■ WHAT YOU HAVE TO DO ■
Below are entries; copy exactly the lines from the one with "Контактная информация (564, 245)" through the one with "Comments? (370, 95)", both included, and leave out the rest.

╔══

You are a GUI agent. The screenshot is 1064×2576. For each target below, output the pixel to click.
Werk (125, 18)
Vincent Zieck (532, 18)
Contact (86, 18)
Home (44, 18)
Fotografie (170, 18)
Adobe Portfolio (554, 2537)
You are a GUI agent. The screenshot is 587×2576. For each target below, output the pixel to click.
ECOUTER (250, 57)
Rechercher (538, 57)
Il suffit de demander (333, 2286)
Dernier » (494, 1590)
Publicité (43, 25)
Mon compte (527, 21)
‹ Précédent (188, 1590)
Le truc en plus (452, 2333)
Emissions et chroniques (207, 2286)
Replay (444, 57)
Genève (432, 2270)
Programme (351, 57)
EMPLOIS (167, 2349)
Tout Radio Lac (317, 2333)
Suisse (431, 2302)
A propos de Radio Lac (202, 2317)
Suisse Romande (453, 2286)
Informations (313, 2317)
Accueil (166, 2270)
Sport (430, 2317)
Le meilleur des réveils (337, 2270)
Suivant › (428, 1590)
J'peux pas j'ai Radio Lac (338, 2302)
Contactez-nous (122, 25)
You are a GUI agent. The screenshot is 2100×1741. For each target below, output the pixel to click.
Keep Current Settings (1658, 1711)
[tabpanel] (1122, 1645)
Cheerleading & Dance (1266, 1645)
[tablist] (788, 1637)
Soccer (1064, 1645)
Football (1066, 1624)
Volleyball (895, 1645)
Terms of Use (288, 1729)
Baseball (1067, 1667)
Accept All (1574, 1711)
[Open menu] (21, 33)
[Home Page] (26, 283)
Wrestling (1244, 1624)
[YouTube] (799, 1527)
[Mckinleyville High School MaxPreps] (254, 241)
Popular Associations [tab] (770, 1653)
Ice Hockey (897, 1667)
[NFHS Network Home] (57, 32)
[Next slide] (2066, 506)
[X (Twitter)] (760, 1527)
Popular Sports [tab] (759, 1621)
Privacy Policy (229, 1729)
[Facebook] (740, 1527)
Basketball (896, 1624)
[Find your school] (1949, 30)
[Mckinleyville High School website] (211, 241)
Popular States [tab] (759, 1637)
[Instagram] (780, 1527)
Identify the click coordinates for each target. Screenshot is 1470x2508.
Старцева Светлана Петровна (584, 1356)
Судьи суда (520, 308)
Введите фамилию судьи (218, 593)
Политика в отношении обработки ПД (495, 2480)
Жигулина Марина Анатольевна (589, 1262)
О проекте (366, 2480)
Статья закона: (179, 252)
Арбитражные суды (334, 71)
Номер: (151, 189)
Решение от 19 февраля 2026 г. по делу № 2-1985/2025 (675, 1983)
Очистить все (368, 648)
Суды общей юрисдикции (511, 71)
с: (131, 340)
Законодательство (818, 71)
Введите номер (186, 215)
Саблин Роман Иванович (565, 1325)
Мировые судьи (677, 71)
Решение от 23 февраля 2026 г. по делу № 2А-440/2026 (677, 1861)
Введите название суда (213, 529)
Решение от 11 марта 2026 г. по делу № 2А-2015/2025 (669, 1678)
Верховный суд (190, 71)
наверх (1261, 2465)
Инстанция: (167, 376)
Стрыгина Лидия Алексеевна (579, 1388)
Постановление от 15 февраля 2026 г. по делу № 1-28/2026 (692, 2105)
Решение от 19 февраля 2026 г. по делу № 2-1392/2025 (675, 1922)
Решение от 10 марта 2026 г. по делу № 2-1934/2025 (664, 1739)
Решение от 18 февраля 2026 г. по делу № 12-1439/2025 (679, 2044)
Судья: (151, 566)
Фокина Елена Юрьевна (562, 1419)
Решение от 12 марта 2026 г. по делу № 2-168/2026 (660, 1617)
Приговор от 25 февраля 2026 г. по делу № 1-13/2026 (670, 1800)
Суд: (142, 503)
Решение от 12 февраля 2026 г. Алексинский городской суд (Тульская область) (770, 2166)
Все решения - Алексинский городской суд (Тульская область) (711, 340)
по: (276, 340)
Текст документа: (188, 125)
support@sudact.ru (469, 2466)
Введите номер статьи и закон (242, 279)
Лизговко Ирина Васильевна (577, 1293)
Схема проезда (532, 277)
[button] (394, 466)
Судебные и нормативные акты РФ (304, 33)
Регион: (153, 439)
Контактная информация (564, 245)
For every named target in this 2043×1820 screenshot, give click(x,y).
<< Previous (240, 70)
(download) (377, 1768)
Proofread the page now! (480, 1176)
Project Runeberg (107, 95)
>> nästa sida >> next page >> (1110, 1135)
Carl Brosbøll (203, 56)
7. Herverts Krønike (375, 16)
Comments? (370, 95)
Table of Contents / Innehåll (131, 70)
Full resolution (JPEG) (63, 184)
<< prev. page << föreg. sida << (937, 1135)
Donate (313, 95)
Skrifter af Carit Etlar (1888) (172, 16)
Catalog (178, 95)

╚══

■ SOLUTION TO THIS EXERCISE ■
Контактная информация (564, 245)
For every named target in this 2043×1820 screenshot, give click(x,y).
<< Previous (240, 70)
(download) (377, 1768)
Proofread the page now! (480, 1176)
Project Runeberg (107, 95)
>> nästa sida >> next page >> (1110, 1135)
Carl Brosbøll (203, 56)
7. Herverts Krønike (375, 16)
Comments? (370, 95)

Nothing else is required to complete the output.